◆ **What is expected**
For this exercise, transcribe the records below without changing a word.
Material for this exercise: Begin
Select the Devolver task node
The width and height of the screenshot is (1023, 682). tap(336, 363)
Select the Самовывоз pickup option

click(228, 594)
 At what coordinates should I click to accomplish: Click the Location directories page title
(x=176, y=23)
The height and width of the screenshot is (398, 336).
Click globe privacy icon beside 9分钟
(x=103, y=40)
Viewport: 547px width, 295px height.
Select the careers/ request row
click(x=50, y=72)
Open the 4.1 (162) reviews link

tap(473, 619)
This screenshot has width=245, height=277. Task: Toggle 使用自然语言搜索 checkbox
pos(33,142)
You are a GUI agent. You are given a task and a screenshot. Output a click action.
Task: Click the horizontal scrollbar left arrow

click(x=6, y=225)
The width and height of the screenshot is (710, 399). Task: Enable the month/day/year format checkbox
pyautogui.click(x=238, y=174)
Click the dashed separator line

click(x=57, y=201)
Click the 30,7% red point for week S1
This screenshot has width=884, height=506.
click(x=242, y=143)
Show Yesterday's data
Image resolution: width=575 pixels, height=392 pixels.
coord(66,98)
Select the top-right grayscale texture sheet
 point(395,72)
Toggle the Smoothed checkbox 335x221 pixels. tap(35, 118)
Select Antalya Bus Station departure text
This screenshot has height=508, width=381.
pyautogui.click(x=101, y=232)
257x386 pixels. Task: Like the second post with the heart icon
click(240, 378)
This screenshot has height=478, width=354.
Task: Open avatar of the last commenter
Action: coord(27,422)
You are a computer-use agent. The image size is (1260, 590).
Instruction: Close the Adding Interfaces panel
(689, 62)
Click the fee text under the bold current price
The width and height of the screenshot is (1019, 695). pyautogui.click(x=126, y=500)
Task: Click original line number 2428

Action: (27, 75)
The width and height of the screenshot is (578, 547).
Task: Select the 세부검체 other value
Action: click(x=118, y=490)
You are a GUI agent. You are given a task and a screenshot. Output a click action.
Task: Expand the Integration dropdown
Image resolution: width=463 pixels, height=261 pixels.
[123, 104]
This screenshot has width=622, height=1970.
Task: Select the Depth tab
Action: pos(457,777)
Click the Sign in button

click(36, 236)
Material for this exercise: End
◆ **Solution for this exercise**
Select the Devolver task node
The width and height of the screenshot is (1023, 682). tap(336, 363)
Select the Самовывоз pickup option

click(228, 594)
 At what coordinates should I click to accomplish: Click the Location directories page title
(x=176, y=23)
The height and width of the screenshot is (398, 336).
Click globe privacy icon beside 9分钟
(x=103, y=40)
Viewport: 547px width, 295px height.
Select the careers/ request row
click(x=50, y=72)
Open the 4.1 (162) reviews link

tap(473, 619)
This screenshot has width=245, height=277. Task: Toggle 使用自然语言搜索 checkbox
pos(33,142)
You are a GUI agent. You are given a task and a screenshot. Output a click action.
Task: Click the horizontal scrollbar left arrow

click(x=6, y=225)
The width and height of the screenshot is (710, 399). Task: Enable the month/day/year format checkbox
pyautogui.click(x=238, y=174)
Click the dashed separator line

click(x=57, y=201)
Click the 30,7% red point for week S1
This screenshot has width=884, height=506.
click(x=242, y=143)
Show Yesterday's data
Image resolution: width=575 pixels, height=392 pixels.
coord(66,98)
Select the top-right grayscale texture sheet
 point(395,72)
Toggle the Smoothed checkbox 335x221 pixels. tap(35, 118)
Select Antalya Bus Station departure text
This screenshot has height=508, width=381.
pyautogui.click(x=101, y=232)
257x386 pixels. Task: Like the second post with the heart icon
click(240, 378)
This screenshot has height=478, width=354.
Task: Open avatar of the last commenter
Action: coord(27,422)
You are a computer-use agent. The image size is (1260, 590).
Instruction: Close the Adding Interfaces panel
(689, 62)
Click the fee text under the bold current price
The width and height of the screenshot is (1019, 695). pyautogui.click(x=126, y=500)
Task: Click original line number 2428

Action: (27, 75)
The width and height of the screenshot is (578, 547).
Task: Select the 세부검체 other value
Action: click(x=118, y=490)
You are a GUI agent. You are given a task and a screenshot. Output a click action.
Task: Expand the Integration dropdown
Image resolution: width=463 pixels, height=261 pixels.
[123, 104]
This screenshot has width=622, height=1970.
Task: Select the Depth tab
Action: pos(457,777)
Click the Sign in button

click(36, 236)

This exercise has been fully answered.